Rietvallei Wine Estate is a wine estate in the Robertson Valley, Western Cape, South Africa.

Origins
Acquired in 1864 for his son Jacobus Francois, Alwyn Burger established Rietvallei Wine Estate. The wine estate has been in the same family for 6 generations and is still personally managed by the Burgers. It is one of the oldest wine farms in the Robertson area and is situated in the Klaas Voogds Valley.

Estate
The estate comprises 250 hectares in total with 99 hectares under vineyard.
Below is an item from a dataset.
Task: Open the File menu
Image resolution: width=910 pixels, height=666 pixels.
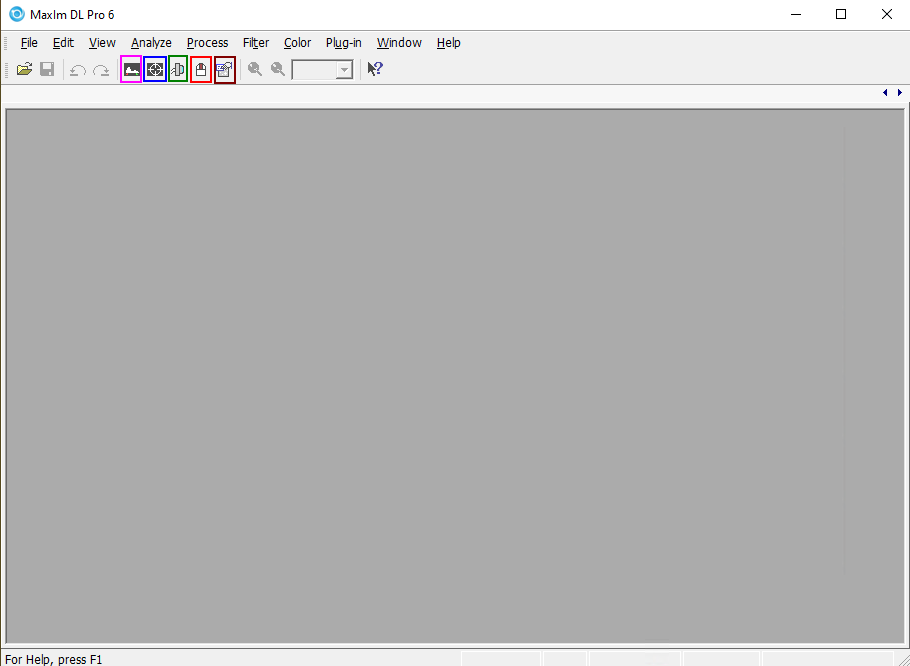Action: click(29, 43)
The estate is still planted with predominantly white noble cultivars covering 63 percent (%), with red noble cultivars only 33%. The soil types vary from red calcareous clay-loam, to deep calcareous loam, and some sandy alluvial soil. Rietvallei soils have the capacity to promote concentrated sweetness in the grapes and this enhances the flavour and aroma of the fruit.

Muscadel 1908
Rietvallei Estate was one of the first wine estates in South Africa to plant the Red Muscadel variety of grape, one of its vineyards being over 100 years old, planted in 1908, which is the oldest of its kind in South Africa. A unique single vineyard fortified wine called Rietvallei 1908 Muscadel is made from this specific vineyard. Older vintages of this wine have been on auction at the Nederburg Auction.

The Wines
Wines produced at Rietvallei include Sauvignon Blanc, Chardonnay, Chenin Blanc, various red and white blends, Cabernet Sauvignon, Cabernet Franc, Petit Verdot, Cinsaut and a 1908 Red Muscadel. 
They also produce a number of wines under different labels, such as Rietvallei Estate, Burger Family Wines, John B and Stonedale.